Task to carry out:
Locate every line in the material that contains the string "width", matching case exactly, and copy each of those lines.
==== Records supplied ====
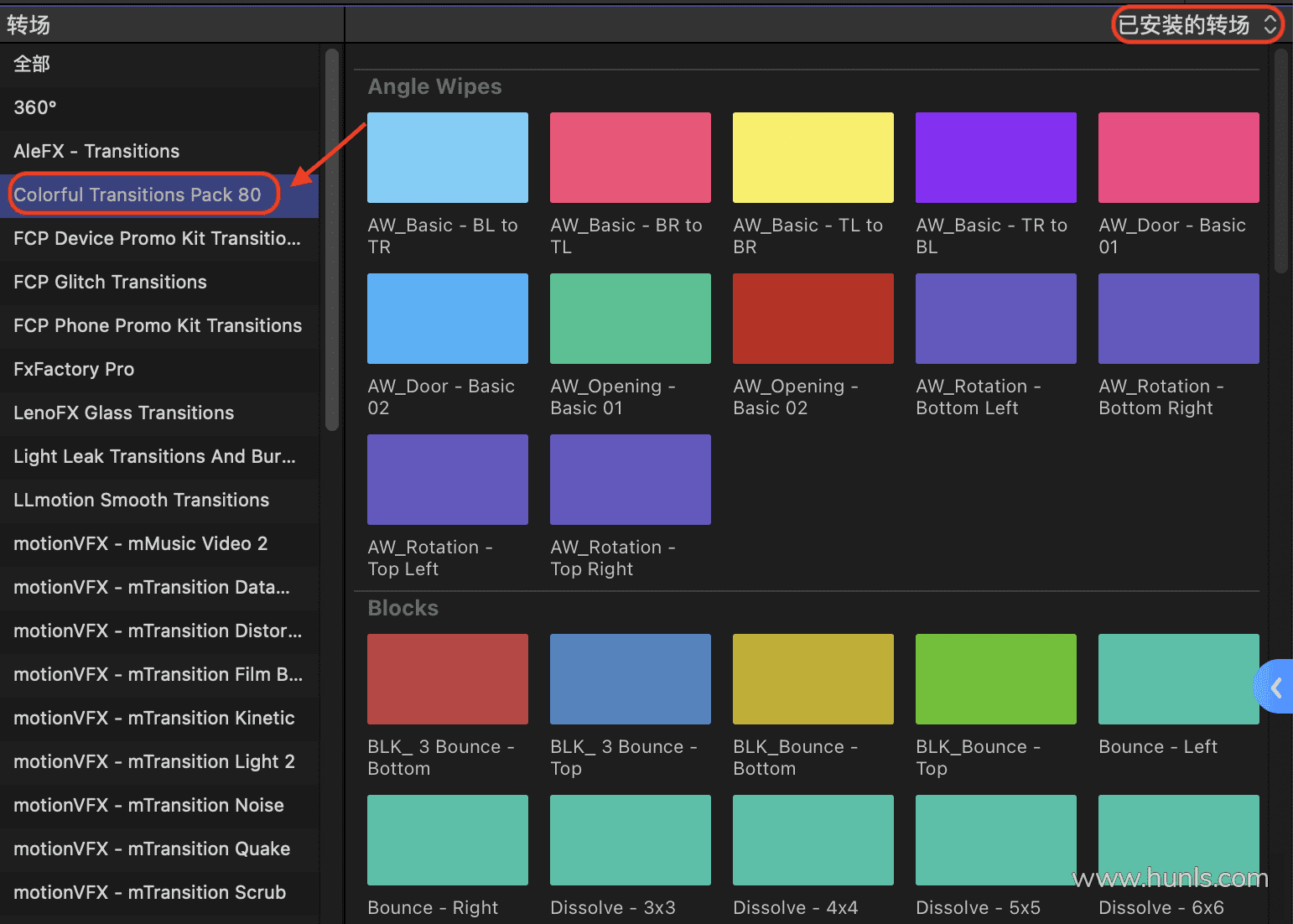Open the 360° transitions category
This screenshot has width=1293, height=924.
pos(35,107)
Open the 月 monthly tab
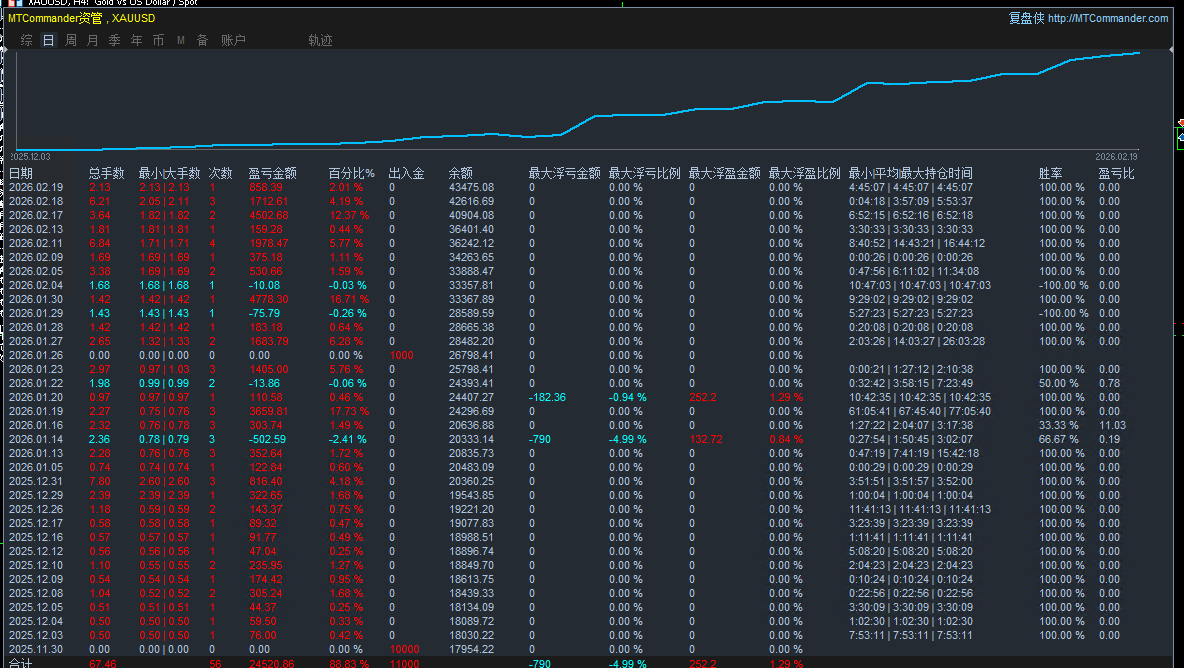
====
==== Records supplied ====
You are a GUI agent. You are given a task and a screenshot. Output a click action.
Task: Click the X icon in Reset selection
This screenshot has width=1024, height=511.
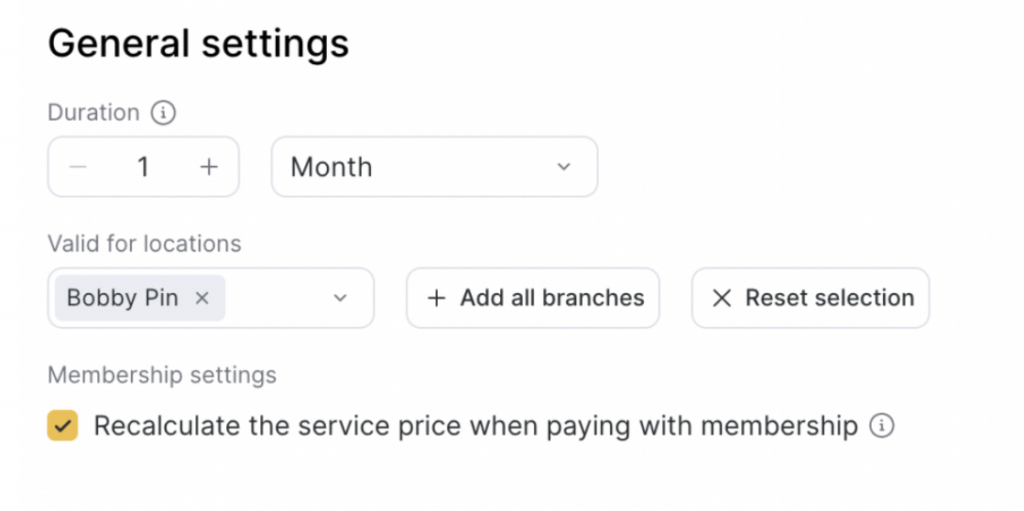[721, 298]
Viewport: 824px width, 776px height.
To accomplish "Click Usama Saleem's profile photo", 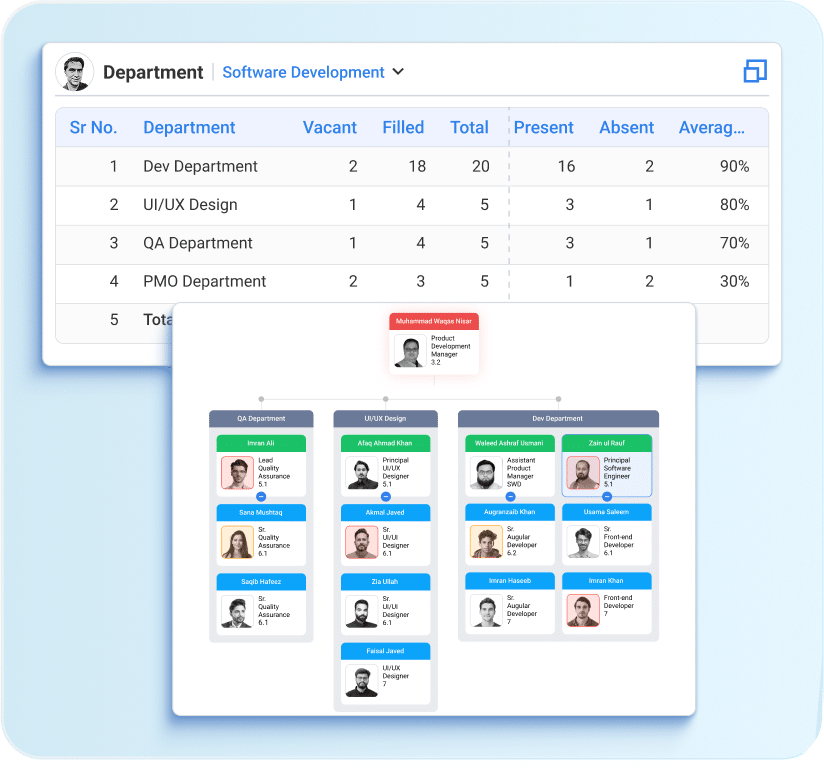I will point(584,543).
====
In response:
This screenshot has width=1293, height=924.
This screenshot has width=1024, height=511.
Viewport: 824px width, 776px height.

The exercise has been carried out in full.